▶ [Exercise prompt]: Pull every line containing "chevron" out of the material below.

▶ [Source records]:
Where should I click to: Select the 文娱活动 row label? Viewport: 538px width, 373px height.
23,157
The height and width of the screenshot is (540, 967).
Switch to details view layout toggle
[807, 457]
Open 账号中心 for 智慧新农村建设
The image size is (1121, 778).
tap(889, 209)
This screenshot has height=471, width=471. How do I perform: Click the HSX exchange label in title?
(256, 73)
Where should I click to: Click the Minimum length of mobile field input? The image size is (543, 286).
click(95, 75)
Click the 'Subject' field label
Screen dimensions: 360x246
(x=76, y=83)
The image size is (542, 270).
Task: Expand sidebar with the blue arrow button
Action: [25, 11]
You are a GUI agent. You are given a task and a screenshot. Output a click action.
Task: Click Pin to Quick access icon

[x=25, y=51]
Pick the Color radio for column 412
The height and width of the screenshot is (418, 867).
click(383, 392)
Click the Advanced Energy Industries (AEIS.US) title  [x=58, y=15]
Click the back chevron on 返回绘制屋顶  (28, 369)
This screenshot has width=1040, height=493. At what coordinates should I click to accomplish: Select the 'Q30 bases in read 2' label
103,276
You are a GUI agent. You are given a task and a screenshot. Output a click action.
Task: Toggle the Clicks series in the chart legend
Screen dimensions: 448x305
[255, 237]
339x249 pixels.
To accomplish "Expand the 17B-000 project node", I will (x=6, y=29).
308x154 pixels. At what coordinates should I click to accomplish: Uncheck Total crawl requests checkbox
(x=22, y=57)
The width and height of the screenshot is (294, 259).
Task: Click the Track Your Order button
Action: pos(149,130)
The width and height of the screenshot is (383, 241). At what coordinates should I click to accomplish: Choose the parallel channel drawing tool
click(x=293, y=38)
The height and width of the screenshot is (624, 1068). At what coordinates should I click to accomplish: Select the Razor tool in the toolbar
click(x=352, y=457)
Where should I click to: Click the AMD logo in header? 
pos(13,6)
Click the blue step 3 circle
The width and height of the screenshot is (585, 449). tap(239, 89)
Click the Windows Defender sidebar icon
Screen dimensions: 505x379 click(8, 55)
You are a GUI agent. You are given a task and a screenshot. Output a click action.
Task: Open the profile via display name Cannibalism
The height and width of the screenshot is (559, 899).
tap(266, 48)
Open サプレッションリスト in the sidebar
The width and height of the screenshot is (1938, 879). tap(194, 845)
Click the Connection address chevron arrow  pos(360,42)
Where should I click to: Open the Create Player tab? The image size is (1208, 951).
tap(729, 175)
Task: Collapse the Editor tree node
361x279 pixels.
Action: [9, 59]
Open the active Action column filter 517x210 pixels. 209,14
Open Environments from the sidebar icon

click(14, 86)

▶ [Task output]:
Click the back chevron on 返回绘制屋顶  (28, 369)
Click the Connection address chevron arrow  pos(360,42)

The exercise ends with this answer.